RISCV-Probe / BBL / Running baremetal code

I’m trying to get some baremetal code running on the SiFive Unleashed board, enough to provide some two-way communication over the virtual comm serial port (sifive UART) with printf/getchar function calls.

So far I’ve found the RISCV-PROBE project: https://github.com/michaeljclark/riscv-probe

Which is BBL + libfemto (a very minimal libc library) that provides this. Using qemu I’m able to get my own baremetal code working and I’m able to use the provided printf/getchar functions to funnel data to and from my code via the UART.

As for running on actual hardware, the riscv-probe project only has support for SiFive E2 CoreIP Arty A7 FPGA. It seems they didn’t complete the sifive U series for hardware, only qemu simulations only.
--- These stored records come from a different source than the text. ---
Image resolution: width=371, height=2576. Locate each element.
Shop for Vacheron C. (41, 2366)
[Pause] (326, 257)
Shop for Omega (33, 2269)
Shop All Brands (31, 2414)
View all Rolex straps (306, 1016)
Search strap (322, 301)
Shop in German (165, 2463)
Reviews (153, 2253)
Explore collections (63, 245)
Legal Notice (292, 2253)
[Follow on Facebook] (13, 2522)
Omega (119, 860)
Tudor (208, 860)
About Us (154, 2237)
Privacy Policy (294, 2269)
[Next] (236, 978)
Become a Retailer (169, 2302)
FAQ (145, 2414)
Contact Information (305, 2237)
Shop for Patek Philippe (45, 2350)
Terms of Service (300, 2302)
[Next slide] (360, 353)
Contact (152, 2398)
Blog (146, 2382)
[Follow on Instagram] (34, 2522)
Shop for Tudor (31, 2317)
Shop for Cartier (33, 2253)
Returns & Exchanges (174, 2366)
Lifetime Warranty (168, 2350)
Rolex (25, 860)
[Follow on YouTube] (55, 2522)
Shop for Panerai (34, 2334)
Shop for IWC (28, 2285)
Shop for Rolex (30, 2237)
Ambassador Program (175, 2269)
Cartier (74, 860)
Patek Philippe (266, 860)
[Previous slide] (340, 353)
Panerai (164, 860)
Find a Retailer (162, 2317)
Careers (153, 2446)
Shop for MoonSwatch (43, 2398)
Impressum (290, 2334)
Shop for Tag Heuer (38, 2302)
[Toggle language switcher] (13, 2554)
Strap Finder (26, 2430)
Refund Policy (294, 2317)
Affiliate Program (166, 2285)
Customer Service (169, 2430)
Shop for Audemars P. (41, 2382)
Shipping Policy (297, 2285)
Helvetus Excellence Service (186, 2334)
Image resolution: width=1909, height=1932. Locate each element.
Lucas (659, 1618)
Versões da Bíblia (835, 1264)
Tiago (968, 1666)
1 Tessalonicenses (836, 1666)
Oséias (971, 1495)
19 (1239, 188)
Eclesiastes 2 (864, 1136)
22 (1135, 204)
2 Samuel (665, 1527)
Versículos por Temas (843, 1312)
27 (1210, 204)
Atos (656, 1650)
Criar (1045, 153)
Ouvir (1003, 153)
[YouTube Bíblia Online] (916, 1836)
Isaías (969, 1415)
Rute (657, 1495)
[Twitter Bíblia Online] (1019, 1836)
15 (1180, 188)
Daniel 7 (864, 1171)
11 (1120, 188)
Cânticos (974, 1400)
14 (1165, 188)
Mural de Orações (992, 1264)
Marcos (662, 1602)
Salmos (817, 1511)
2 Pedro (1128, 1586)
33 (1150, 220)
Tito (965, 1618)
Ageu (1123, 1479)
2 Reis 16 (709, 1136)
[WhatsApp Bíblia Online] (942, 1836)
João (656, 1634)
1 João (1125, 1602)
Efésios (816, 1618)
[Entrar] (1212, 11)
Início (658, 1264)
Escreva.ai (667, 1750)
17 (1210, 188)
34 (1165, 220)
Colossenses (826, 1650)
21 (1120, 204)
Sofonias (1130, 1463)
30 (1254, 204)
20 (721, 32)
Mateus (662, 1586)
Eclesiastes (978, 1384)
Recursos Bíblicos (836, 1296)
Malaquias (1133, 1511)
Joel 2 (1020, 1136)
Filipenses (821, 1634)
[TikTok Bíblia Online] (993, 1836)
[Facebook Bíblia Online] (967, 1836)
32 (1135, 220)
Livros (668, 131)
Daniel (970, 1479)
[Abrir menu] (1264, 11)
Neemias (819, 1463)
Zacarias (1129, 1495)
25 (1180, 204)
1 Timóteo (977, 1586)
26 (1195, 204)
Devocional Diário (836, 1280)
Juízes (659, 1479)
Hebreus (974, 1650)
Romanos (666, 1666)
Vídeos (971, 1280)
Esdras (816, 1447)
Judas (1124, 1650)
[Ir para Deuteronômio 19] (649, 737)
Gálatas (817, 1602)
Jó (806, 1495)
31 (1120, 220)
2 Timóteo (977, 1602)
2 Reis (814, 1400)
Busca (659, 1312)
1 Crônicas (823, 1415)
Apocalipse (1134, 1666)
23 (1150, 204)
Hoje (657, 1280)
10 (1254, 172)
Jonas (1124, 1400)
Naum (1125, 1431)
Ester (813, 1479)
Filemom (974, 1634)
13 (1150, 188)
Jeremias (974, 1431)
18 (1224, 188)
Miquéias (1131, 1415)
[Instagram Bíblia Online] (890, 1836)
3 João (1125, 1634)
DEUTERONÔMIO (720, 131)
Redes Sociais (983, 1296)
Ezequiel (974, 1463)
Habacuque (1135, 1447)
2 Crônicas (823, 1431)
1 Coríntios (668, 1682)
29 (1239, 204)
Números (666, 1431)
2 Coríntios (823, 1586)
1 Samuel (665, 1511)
I have been trying to compare the differences between the hardware E2 core and the qemu E2 core folders to try and see if I can adopt the qemu U5 core to work on the actual unleashed board hardware, but I just can’t see to get it working. Looking in the memory layout of the E2 hardware default.lds I see,

flash (rxai!w) : ORIGIN = 0x40400000, LENGTH = 128M
ram (wxa!ri) : ORIGIN = 0x80000000, LENGTH = 64K

I have tried changing it to:
ram (wxa!ri) : ORIGIN = 0x80000000, LENGTH = 128M
flash (rxai!w) : ORIGIN = 0x10000, LENGTH = 64M

but no luck. I’ve also experimented with openSBI, but haven’t been able to get anything other than printf statements working with my compiled payload. Does anyone have any idea on how I could get my code which is working on the qemu simulation of U5 to work on actual hardware? There already is E2 qemu to hardware parity, so I must be missing something very small.